Begin at the line below that has "The image size is (644, 1124)." and stop after the line that has "Collapse the betting". Please restate only those lines, word for word.

**Saved entries**
================================
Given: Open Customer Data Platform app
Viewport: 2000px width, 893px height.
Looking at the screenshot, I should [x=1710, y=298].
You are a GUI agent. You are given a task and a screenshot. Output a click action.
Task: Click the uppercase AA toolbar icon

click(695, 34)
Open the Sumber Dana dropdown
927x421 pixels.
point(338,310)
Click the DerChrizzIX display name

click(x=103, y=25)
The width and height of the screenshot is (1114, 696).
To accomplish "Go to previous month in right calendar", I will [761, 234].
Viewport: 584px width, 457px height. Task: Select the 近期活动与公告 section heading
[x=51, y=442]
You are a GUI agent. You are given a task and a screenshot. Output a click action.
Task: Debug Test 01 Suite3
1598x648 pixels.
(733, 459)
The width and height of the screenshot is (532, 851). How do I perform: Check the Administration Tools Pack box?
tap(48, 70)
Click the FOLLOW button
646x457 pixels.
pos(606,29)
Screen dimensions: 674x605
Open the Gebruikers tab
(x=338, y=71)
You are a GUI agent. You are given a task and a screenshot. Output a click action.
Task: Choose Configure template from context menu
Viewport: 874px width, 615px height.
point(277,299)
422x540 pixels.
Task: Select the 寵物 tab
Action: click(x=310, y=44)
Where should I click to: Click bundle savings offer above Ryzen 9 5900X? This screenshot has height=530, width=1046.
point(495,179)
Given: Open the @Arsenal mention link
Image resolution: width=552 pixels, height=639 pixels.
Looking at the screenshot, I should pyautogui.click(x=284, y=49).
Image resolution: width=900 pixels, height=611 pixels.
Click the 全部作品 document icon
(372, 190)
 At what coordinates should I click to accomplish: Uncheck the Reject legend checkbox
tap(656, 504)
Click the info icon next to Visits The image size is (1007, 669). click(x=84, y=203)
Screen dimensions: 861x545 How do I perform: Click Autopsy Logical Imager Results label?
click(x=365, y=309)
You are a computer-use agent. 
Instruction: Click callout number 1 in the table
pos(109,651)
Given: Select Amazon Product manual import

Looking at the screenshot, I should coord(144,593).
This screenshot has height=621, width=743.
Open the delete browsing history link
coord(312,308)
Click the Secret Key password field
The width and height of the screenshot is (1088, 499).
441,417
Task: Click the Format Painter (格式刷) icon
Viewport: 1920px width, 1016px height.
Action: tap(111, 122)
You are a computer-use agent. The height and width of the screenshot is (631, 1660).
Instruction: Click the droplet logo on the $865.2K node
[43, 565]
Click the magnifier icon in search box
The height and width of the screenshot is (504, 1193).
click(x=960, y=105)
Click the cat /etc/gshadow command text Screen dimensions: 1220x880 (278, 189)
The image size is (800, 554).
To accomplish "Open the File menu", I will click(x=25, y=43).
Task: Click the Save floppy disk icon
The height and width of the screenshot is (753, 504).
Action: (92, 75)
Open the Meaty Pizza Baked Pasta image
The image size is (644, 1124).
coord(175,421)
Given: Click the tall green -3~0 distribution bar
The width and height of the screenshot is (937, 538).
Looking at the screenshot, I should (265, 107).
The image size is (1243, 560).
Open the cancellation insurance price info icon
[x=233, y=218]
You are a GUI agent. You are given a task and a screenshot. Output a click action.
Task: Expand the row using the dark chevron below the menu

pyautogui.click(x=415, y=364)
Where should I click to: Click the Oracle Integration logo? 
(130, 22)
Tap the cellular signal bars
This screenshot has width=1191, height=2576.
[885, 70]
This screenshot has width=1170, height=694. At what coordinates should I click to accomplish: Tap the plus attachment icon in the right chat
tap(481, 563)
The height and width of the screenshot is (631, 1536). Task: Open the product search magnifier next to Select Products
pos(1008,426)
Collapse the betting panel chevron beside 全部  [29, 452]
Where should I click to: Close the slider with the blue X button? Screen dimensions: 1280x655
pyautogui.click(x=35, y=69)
================================
**EXERCISE RESULT**
The image size is (644, 1124).
coord(175,421)
Given: Click the tall green -3~0 distribution bar
The width and height of the screenshot is (937, 538).
Looking at the screenshot, I should (265, 107).
The image size is (1243, 560).
Open the cancellation insurance price info icon
[x=233, y=218]
You are a GUI agent. You are given a task and a screenshot. Output a click action.
Task: Expand the row using the dark chevron below the menu

pyautogui.click(x=415, y=364)
Where should I click to: Click the Oracle Integration logo? 
(130, 22)
Tap the cellular signal bars
This screenshot has width=1191, height=2576.
[885, 70]
This screenshot has width=1170, height=694. At what coordinates should I click to accomplish: Tap the plus attachment icon in the right chat
tap(481, 563)
The height and width of the screenshot is (631, 1536). Task: Open the product search magnifier next to Select Products
pos(1008,426)
Collapse the betting panel chevron beside 全部  [29, 452]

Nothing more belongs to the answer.